A unified, interoperable ecosystem
Perhaps the most promising development of the coming years will be the increasing convergence and interoperability between diverse resources for informatics-driven investigation of the human mind/brain. We anticipate the relatively near-term emergence of a unified, interoperable ecosystem made up of dozens of individual services that all loosely follow the same standards and protocols, enabling researchers to construct automated pipelines that easily integrate currently disparate resources. Optimistically, we predict that within a few years, researchers will be able to easily (i.e., without requiring advanced technical skills) upload raw data they have acquired and annotated to centralized platforms that run state-of-the-art cloud-based processing and analysis pipelines; interactively explore the results of such analyses via rich, user-friendly web interfaces that include extensive literature-based quantitative interpretation and allow easy piping to other third-party services; and use ontology-driven inference engines to conduct sophisticated, highly customized meta-analyses that draw on thousands of datasets acquired and deposited using similar platforms.
6. CONCLUSION
The field of cognitive neuroscience faces a number of daunting challenges in its attempt to understand the relation between brain systems and psychological functions. We have argued that the most commonly used approaches in cognitive neuroscience are fundamentally unable to identify the kind of selective associations between neural structure and psychological function that are the presumed goal of the field, but that this question can be profitably addressed using informatics approaches that employ large-scale databases and formal ontologies. We predict that such approaches will become increasingly common in psychology as they have in biology, and that this will provide a new pathway towards discoveries regarding how neural computations give rise to mental life.
ACKNOWLEDGMENTS
The work described here was supported by NIMH grants R01MH082795 (to RP) and
R01MH096906 (to TY) and by the James S. McDonnell Foundation (to RP).

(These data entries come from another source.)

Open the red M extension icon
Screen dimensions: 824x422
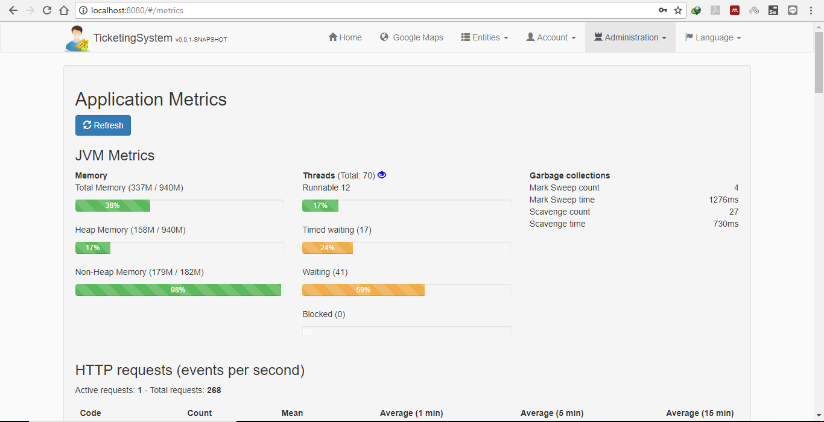[x=735, y=10]
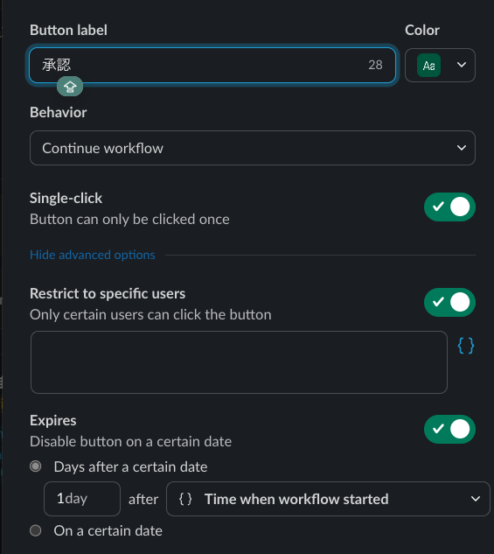Screen dimensions: 494x554
Task: Click the restricted users input box
Action: 239,362
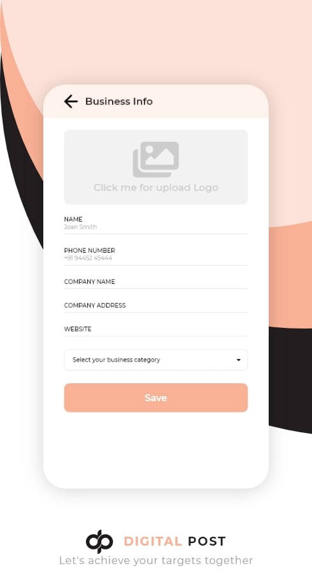The width and height of the screenshot is (312, 573).
Task: Click the tagline 'Let's achieve your targets together'
Action: [156, 560]
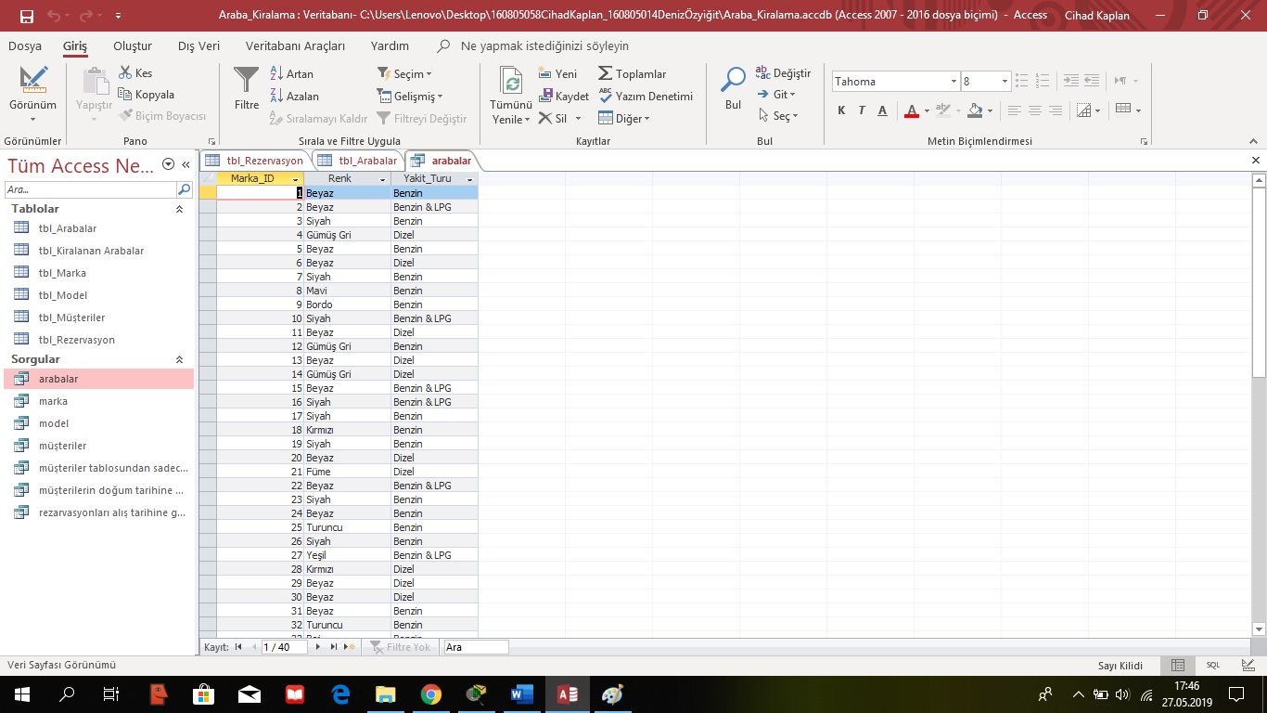Click the Filtre funnel icon
The image size is (1267, 713).
point(247,81)
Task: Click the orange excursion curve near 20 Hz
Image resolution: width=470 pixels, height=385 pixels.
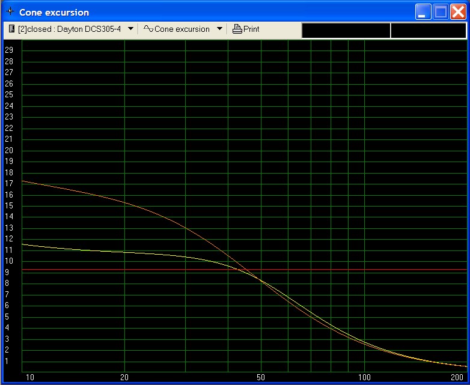Action: point(124,202)
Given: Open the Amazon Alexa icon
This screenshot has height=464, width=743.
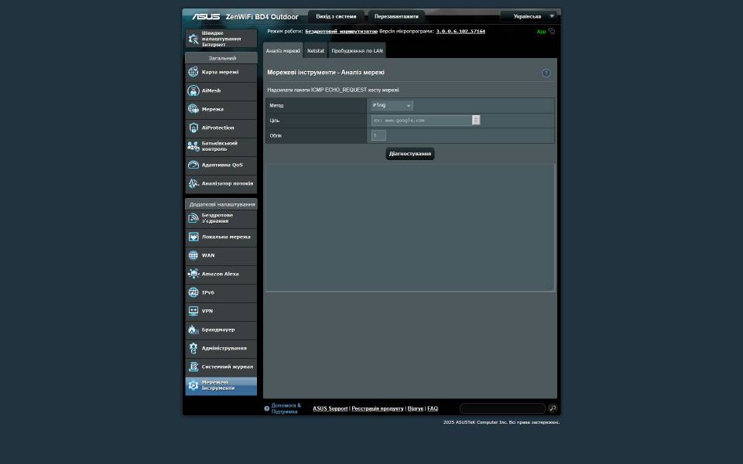Looking at the screenshot, I should 193,274.
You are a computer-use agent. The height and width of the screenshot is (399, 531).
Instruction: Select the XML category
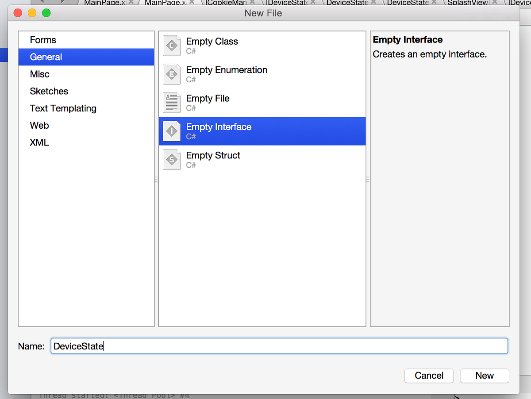[39, 142]
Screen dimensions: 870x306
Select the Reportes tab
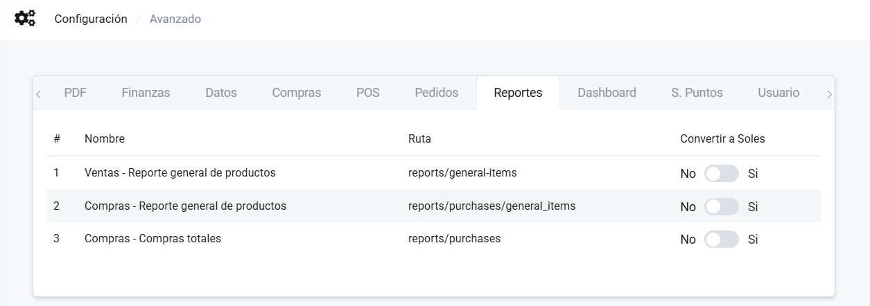pyautogui.click(x=518, y=93)
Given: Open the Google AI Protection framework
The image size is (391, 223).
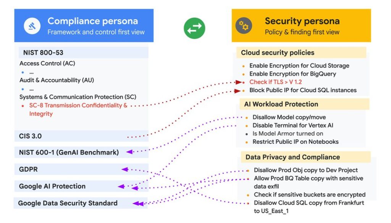Looking at the screenshot, I should point(52,186).
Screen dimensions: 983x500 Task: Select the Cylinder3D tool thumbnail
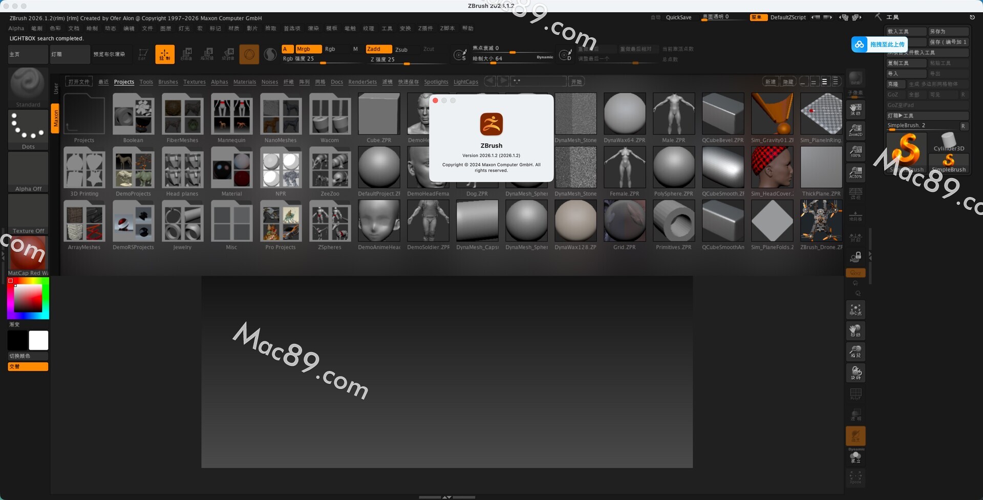point(948,141)
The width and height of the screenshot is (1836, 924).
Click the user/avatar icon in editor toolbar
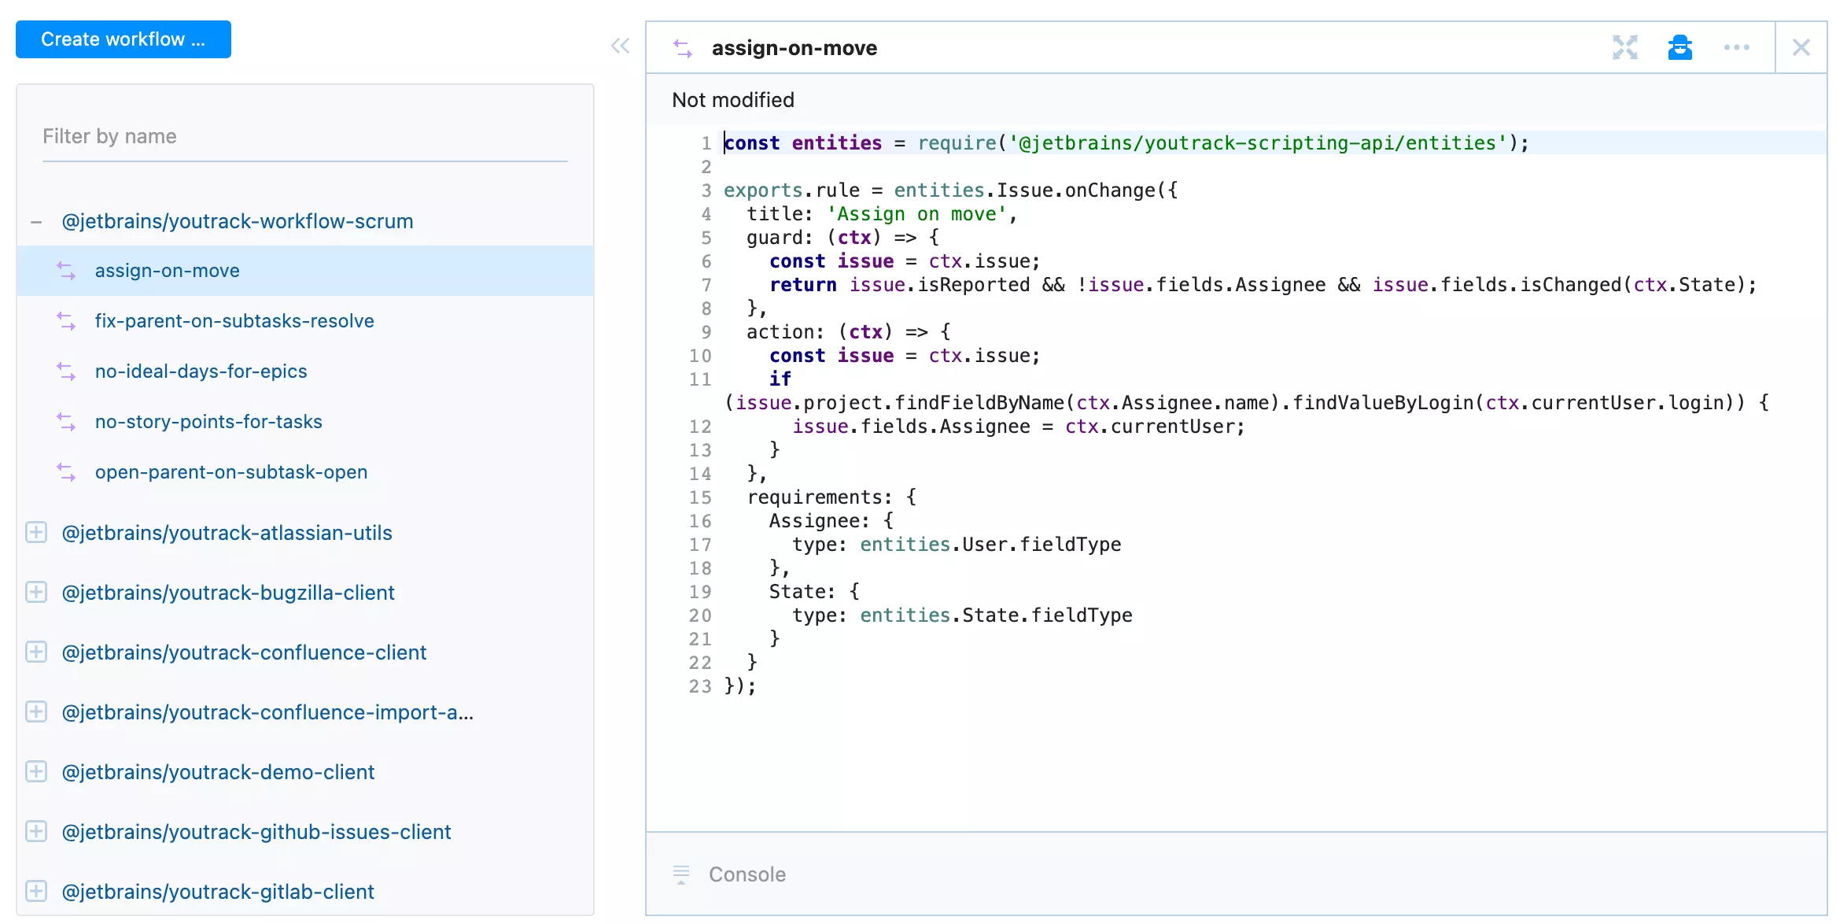click(1679, 47)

Thanks to Tim Bayne, Patrick Bissett, Chris Gorgolewski, Colin Klein, Sanmi Koyejo, Mac Shine, and Vanessa Sochat for helpful comments on this manuscript.
GLOSSARY
- Annotation
The description of relationships between a dataset and other concepts or datasets.
- Classifier
A statistical tool used to classify a new observation into one of a set of discrete classes.
- Decoding
The use of neuroimaging data to classify mental activity.
- Ontology
A formal description of the concepts assumed to exist within a particular domain, and their relationships.
Footnotes
DISCLOSURE STATEMENT
The authors are not aware of any affiliations, memberships, funding, or financial holdings that might be perceived as affecting the objectivity of this review.